DATA RECORDS.

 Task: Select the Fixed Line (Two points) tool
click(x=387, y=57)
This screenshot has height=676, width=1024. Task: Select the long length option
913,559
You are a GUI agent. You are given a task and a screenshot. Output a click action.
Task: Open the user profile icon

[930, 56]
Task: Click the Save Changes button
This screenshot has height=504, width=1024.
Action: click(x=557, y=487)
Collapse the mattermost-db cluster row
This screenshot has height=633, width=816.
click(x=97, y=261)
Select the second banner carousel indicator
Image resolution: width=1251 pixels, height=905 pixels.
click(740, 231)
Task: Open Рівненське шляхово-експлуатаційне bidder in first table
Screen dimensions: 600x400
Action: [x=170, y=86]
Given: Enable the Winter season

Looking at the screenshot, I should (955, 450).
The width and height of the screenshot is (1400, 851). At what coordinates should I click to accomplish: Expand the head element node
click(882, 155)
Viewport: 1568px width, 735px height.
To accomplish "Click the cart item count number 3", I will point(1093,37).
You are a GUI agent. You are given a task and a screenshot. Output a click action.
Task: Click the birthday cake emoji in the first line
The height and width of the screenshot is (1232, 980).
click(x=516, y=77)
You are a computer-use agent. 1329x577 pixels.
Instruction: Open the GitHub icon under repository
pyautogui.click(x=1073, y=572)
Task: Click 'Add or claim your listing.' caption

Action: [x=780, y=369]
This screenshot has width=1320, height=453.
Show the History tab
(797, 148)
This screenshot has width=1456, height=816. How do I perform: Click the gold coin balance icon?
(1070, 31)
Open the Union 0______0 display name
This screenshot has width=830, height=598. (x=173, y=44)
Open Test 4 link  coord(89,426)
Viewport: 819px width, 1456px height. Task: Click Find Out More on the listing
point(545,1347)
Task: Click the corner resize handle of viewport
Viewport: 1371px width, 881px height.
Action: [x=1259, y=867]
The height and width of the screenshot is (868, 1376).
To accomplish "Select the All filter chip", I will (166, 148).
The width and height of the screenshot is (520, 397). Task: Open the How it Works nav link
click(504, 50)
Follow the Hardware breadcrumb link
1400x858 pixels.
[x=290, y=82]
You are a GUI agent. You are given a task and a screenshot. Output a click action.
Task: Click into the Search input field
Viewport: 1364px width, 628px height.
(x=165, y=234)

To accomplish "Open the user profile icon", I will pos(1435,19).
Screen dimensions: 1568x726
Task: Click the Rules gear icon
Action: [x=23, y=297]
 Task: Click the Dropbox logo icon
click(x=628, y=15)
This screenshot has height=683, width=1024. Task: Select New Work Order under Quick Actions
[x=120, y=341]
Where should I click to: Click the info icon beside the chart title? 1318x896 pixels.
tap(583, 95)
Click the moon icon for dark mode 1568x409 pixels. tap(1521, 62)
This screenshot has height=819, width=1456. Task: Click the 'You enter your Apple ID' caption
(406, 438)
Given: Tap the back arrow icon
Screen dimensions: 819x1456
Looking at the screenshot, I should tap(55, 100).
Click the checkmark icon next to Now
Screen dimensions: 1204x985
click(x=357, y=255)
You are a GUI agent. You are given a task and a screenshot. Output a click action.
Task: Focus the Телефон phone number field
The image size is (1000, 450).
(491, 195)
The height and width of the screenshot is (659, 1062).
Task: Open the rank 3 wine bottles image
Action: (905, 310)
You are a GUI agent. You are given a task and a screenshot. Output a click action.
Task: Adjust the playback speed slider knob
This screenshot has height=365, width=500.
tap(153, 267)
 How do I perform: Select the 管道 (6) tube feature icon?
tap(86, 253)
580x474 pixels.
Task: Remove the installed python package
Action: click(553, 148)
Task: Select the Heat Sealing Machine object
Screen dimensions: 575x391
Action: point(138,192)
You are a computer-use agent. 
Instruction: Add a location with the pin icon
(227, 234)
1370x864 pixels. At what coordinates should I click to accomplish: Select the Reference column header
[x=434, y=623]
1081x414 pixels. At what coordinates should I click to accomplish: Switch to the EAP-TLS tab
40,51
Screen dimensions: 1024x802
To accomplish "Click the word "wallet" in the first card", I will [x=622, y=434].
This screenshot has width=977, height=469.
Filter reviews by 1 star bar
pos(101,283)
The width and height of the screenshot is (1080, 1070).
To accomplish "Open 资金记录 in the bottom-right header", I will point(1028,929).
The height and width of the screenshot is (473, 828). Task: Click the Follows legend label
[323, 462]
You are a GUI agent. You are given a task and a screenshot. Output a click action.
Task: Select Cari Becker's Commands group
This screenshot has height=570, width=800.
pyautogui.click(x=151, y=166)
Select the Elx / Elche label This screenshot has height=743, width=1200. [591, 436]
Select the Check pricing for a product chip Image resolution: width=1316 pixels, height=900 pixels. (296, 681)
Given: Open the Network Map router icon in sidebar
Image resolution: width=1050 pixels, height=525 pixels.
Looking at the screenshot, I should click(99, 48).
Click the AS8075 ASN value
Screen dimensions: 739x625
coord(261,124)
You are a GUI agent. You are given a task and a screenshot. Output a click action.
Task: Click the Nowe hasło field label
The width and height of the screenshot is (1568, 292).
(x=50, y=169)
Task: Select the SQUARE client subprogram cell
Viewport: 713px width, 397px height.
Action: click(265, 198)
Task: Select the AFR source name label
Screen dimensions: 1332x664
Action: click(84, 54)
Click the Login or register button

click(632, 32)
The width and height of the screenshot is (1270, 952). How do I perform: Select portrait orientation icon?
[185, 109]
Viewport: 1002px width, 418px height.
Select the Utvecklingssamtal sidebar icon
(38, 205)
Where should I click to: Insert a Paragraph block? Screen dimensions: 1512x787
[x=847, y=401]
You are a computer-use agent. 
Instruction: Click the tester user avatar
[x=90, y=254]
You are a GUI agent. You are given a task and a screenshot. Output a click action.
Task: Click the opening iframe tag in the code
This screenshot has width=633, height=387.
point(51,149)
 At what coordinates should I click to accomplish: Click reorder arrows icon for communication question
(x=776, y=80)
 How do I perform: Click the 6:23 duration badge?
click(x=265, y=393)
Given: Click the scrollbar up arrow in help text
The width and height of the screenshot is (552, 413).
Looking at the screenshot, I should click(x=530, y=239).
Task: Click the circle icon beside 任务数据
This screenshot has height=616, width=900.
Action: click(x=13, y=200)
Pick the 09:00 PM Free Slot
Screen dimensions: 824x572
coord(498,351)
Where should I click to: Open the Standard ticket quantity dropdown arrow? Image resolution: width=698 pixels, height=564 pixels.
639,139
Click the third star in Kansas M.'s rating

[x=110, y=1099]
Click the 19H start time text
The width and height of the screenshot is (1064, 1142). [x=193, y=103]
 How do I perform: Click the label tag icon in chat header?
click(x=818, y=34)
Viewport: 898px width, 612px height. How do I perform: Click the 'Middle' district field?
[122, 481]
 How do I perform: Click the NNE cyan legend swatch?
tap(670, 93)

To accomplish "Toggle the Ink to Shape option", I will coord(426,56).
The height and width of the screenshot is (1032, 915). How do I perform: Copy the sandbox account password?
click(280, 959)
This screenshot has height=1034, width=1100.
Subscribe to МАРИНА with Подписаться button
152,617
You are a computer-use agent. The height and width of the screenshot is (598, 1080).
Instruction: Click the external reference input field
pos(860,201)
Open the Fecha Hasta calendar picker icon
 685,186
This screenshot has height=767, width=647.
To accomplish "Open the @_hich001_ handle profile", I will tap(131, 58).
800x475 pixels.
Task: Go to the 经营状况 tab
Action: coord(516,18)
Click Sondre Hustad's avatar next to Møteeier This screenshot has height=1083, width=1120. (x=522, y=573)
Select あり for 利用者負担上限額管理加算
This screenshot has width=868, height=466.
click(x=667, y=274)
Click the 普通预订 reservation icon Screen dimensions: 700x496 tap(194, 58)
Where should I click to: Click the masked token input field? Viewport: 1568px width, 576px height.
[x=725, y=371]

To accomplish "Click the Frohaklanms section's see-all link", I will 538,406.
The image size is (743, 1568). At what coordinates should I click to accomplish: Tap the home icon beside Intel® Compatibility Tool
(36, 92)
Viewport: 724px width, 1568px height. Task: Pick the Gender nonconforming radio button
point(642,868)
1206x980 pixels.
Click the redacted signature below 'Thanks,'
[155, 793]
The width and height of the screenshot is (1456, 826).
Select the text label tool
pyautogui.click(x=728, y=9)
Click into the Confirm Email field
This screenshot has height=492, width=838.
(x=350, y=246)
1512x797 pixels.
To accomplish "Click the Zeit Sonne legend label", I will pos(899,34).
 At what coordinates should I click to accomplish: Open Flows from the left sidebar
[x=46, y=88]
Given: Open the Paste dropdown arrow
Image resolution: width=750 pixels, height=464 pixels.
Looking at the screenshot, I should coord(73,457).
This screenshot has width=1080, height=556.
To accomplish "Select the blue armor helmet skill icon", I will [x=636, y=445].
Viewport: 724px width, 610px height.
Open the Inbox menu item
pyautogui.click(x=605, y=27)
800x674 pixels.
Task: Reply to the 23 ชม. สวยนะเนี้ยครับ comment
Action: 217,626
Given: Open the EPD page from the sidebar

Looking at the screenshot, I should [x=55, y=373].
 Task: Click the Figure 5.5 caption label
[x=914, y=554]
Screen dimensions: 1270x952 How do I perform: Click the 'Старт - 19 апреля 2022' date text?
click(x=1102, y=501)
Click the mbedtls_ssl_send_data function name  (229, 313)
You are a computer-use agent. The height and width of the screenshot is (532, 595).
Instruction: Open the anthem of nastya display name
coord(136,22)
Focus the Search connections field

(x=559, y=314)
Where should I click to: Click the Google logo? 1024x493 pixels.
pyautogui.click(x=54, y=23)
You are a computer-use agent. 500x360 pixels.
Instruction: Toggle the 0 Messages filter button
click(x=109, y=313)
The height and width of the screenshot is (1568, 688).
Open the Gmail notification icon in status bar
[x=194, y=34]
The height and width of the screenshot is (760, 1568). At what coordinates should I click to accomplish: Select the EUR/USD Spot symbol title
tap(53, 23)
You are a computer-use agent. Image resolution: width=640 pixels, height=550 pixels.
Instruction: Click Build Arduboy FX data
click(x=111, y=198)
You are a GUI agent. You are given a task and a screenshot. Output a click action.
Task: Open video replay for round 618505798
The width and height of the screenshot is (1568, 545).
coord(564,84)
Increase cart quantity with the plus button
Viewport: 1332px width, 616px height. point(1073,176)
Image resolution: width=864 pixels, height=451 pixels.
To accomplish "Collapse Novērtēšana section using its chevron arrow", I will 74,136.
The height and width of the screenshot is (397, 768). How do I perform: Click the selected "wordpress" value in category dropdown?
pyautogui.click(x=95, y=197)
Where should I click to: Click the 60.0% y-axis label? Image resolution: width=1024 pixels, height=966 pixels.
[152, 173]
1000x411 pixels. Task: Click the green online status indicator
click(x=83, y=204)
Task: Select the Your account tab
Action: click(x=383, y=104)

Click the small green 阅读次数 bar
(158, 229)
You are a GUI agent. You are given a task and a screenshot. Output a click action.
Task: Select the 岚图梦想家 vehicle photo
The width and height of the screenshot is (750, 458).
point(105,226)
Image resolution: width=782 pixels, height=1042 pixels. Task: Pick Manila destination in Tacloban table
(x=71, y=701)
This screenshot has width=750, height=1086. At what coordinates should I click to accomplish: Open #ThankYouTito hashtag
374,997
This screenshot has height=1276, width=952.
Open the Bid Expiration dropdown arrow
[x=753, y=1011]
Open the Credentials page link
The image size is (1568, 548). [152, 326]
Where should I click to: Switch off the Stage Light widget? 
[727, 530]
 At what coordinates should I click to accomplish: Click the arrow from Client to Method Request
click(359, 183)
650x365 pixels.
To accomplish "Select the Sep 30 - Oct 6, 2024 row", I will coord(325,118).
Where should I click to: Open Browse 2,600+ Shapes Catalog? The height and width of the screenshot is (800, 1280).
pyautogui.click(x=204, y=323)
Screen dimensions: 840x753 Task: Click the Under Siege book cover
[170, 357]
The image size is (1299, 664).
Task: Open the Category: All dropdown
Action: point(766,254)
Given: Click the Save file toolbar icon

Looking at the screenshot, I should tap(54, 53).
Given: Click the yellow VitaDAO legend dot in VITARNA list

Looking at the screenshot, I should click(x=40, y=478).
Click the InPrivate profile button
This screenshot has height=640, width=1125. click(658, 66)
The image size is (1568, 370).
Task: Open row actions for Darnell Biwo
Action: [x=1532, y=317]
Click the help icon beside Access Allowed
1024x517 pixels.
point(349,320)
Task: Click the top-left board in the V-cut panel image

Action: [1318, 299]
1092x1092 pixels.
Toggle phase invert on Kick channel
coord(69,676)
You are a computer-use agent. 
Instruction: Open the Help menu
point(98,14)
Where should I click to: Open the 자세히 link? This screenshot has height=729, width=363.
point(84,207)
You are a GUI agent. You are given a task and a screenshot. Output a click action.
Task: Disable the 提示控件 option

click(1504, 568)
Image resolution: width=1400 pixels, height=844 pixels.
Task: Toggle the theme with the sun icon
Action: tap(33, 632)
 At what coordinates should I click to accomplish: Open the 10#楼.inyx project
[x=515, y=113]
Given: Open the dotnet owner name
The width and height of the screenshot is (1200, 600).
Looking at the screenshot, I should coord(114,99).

WHAT YOU NEED TO DO.
For the listing above, state how many lines hold the string "chip", giving the number alone.

ANSWER FOR THIS EXERCISE.
2